Ahead of the 2026 Tamil Nadu assembly elections, at a high-profile press conference in Chennai on 11 April, the union home minister Amit Shah formally announced the revival of the Bharatiya Janata Party’s alliance with the All India Anna Dravida Munnetra Kazhagam. Flanked by the AIADMK’s general secretary, Edappadi K Palaniswami, and the BJP’s outgoing state president, K Annamalai, Shah confirmed that the upcoming campaign would be led by Palaniswami, signalling a tactical pivot. While Shah’s visit was ostensibly to appoint a new state BJP chief, the subtext was clear: the price of alliance was the removal of Annamalai. It is part of a long-term strategy to form the government in Tamil Nadu by 2031.
Annamalai, a former IPS officer and once the BJP’s great Tamil hope, had transformed the party’s image in the state. Under his leadership, the BJP’s vote share surged from a negligible 3.6 percent in 2019 to over 11 percent in 2024, thanks to high-decibel campaigns such as En Mann, En Makkal—my soil, my people. But his aggressive anti-Dravidian stance strained relations with AIADMK, particularly after his criticism of icons J Jayalalithaa and CN Annadurai, leading to the alliance’s collapse in September 2023. To stitch the coalition back together, the RSS ideologue S Gurumurthy—who has often served as a bridge between the BJP’s central leadership and regional forces—is said to have played a vital part. Shortly before the conference, a meeting took place at his Mylapore residence, during which Shah, Annamalai and the union minister for information and broadcasting and parliamentary affairs, L Murugan, were present. Soon after, the BJP replaced Annamalai with Nainar Nagendran, a former AIADMK leader from the Thevar community.
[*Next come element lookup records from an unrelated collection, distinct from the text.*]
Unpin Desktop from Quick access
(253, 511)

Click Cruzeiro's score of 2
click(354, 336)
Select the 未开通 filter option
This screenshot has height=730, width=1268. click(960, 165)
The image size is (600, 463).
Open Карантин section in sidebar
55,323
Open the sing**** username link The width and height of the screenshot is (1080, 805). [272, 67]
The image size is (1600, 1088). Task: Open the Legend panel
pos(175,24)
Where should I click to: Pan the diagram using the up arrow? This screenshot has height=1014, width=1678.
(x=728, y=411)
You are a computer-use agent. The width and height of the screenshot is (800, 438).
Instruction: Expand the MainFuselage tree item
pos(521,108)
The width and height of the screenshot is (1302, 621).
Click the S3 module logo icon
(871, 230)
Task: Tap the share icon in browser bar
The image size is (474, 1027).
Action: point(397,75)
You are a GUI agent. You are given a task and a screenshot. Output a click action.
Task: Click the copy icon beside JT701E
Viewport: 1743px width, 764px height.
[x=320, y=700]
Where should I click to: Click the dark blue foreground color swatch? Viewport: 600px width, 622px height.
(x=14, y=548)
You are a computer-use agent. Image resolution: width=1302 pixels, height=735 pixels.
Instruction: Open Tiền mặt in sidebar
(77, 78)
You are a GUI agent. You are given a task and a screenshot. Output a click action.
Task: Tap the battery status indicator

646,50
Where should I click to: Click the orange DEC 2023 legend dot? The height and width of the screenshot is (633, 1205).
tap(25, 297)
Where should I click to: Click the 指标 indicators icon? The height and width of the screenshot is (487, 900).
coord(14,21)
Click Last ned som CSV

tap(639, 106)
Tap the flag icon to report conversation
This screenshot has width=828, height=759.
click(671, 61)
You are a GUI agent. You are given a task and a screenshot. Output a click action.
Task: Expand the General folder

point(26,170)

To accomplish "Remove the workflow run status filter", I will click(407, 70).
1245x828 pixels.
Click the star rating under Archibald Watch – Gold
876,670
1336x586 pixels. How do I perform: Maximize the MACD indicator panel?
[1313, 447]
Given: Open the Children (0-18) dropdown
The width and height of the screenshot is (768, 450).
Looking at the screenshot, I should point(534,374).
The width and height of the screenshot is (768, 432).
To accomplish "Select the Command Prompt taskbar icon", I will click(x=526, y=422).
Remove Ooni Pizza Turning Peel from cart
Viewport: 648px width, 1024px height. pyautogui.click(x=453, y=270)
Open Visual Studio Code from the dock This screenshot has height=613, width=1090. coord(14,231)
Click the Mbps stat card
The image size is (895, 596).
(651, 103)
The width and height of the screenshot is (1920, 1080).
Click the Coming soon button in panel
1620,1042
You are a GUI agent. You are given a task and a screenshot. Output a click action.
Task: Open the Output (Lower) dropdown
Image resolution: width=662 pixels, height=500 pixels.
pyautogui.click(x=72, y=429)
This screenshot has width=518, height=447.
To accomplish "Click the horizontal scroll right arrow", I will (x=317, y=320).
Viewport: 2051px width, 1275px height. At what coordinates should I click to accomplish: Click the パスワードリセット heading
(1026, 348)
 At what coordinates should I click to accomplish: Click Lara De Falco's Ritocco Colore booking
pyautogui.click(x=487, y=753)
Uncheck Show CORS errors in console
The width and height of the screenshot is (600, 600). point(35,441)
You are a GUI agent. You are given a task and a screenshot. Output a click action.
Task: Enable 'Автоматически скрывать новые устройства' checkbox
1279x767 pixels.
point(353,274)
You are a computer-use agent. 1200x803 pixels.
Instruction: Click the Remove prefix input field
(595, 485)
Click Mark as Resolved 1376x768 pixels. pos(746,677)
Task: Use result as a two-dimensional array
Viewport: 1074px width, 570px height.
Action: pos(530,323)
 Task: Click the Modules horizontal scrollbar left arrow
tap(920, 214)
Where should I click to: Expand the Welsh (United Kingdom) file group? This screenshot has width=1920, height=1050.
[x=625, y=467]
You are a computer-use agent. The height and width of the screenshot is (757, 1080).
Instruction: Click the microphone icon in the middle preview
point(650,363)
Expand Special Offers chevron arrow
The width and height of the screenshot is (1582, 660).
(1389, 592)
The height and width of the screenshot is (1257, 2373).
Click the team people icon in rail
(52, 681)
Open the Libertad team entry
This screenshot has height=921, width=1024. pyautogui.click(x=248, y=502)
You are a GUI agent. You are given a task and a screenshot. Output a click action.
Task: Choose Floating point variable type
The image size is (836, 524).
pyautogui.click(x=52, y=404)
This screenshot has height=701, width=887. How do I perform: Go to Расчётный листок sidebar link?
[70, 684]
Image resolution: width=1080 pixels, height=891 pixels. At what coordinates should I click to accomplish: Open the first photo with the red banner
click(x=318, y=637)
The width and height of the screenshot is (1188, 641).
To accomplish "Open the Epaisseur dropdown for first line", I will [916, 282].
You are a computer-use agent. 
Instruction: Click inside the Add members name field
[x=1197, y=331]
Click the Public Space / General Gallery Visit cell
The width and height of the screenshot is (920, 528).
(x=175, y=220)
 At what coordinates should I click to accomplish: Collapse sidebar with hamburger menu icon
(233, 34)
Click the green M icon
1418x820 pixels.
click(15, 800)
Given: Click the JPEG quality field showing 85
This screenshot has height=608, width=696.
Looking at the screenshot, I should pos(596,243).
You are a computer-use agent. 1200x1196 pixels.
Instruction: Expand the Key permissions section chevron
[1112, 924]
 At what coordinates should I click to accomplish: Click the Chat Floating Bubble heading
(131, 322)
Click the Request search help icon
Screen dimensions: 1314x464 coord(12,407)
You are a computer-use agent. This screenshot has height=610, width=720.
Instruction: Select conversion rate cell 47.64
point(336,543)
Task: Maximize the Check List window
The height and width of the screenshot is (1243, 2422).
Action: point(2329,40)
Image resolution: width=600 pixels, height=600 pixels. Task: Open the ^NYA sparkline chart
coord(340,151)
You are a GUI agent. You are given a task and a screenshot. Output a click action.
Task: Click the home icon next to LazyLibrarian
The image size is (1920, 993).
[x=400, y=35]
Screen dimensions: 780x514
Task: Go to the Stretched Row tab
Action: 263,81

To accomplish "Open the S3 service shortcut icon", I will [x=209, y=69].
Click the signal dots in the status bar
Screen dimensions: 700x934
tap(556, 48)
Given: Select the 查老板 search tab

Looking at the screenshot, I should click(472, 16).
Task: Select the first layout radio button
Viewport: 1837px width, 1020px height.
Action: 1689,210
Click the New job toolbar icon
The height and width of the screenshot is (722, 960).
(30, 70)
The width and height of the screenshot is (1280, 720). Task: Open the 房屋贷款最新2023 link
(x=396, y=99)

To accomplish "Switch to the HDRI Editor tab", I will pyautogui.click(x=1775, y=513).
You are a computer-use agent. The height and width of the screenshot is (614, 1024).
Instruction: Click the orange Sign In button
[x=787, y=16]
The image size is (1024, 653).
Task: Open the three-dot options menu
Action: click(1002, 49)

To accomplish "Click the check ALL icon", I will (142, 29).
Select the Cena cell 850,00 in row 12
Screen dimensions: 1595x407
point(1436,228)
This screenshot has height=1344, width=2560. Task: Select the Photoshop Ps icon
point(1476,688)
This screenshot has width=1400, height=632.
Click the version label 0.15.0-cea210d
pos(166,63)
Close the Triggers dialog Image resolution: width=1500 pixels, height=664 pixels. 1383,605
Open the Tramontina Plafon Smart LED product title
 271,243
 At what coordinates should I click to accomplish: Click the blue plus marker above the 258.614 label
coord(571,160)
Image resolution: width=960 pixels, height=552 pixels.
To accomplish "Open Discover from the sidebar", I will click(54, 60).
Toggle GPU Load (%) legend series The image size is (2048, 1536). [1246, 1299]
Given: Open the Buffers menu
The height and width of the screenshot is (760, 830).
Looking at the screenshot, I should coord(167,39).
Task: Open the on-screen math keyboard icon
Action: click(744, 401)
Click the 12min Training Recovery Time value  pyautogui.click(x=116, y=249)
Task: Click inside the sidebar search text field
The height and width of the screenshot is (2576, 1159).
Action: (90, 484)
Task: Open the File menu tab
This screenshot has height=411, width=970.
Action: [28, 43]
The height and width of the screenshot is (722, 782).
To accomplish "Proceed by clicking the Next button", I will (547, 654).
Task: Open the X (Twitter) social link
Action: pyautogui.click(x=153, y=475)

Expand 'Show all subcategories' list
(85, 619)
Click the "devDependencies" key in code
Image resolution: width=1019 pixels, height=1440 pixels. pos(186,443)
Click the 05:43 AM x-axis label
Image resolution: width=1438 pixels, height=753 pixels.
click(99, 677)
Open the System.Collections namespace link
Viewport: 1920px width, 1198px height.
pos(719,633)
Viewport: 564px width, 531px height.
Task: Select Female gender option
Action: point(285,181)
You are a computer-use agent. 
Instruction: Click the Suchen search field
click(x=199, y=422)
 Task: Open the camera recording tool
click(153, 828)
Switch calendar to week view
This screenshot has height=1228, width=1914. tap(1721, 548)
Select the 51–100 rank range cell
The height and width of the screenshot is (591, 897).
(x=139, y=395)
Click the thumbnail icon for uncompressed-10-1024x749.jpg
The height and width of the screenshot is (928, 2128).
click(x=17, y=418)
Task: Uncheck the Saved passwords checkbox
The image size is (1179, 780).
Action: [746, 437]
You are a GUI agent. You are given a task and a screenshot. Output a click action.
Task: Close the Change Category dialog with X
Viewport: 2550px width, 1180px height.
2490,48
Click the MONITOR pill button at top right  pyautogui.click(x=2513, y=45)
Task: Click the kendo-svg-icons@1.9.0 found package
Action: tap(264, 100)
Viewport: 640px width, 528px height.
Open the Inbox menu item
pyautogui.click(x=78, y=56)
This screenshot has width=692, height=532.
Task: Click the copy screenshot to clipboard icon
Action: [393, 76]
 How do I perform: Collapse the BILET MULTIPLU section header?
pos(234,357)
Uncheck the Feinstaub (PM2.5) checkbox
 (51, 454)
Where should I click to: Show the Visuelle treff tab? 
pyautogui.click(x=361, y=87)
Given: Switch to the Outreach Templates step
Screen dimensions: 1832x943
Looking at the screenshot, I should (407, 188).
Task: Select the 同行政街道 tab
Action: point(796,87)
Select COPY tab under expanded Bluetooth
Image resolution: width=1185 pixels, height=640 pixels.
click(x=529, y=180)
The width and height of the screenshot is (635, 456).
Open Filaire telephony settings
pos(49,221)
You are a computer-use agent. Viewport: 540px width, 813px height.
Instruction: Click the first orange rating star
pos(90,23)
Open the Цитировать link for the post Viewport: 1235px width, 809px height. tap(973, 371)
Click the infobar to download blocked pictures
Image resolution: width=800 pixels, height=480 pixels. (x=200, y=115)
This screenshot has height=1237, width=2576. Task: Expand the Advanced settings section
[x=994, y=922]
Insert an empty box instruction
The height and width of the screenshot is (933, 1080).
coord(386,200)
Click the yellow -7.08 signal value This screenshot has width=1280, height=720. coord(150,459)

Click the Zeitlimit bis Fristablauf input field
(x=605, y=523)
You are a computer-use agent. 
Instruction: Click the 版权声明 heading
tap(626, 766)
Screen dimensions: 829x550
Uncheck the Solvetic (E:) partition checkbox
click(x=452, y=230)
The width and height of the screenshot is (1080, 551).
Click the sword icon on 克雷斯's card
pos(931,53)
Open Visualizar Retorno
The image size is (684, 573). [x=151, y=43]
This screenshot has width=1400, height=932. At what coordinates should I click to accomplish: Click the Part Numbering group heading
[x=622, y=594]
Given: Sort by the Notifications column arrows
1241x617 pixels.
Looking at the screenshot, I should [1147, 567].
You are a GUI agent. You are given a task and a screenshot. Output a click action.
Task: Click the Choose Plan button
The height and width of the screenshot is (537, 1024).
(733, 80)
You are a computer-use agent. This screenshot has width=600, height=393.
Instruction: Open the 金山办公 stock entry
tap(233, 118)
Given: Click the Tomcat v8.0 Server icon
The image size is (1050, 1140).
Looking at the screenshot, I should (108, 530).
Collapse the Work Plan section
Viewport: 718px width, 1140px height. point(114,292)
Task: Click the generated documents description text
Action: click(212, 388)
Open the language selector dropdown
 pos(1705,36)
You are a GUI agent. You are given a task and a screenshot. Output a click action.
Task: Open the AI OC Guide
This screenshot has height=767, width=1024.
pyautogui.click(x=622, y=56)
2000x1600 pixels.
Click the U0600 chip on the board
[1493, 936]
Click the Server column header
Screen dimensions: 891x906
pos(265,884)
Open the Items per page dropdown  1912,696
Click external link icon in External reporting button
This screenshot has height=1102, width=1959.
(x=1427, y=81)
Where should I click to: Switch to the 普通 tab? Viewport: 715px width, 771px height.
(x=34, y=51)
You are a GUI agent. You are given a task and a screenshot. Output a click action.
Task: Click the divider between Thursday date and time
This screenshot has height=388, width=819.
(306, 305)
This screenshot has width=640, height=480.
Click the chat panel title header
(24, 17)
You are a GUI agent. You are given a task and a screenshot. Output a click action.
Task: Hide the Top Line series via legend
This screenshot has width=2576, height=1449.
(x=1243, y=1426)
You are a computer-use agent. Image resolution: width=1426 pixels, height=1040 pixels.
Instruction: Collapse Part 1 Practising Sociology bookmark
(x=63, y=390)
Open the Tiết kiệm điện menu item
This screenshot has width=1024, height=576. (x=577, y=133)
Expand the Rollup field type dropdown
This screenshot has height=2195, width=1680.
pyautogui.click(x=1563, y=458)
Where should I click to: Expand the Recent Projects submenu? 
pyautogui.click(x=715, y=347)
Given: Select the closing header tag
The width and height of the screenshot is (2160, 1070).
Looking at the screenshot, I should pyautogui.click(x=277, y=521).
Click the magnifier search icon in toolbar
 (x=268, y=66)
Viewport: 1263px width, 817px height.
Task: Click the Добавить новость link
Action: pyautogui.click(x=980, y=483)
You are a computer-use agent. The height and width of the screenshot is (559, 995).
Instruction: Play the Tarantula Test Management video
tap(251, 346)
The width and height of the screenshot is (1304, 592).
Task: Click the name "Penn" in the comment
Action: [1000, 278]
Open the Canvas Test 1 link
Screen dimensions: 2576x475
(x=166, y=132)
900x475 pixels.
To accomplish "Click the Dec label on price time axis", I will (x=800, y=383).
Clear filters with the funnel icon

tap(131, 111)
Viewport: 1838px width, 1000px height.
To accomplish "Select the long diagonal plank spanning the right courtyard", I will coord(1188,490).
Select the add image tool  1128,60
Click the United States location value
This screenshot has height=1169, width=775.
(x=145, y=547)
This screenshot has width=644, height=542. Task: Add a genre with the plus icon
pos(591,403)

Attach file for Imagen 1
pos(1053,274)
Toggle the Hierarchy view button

There was an underlying caste consideration behind this shift. Both Annamalai and Palaniswami are Gounders from western Tamil Nadu, which created rivalry between the two parties over the same voter base. Nagendran’s appointment aimed to consolidate southern districts, where Thevars hold sway, aligning with the BJP’s social engineering strategy. A three-time MLA from Tirunelveli—twice under AIADMK and once with the BJP—Nagendran has demonstrated his ability to navigate loyalties across party lines and is a formidable local leader. His AIADMK lineage makes him a convenient bridge for the revived alliance. But his appointment also represents a recalibration after the BJP’s Hindutva playbook met with limited success in the Dravidian heartland.
The BJP’s failure to effect its ideological template in Tamil Nadu, so far, has been most evident in its handling of the Thiruparankundram controversy—a manufactured communal flashpoint in Madurai district that backfired spectacularly thanks to the state’s deep-rooted commitment to the legacy of Dravidian icon Periyar. This is a state where Hindu children are taken to dargahs, Muslims are given the ceremonial mudhal mariyadhai in temples, meaning the first respect as a mark of reverence to local Muslim communities that would have contributed to the Hindu temples. In Periyar’s land, rationalism grows alongside spirituality, something Hindutva elements cannot grasp.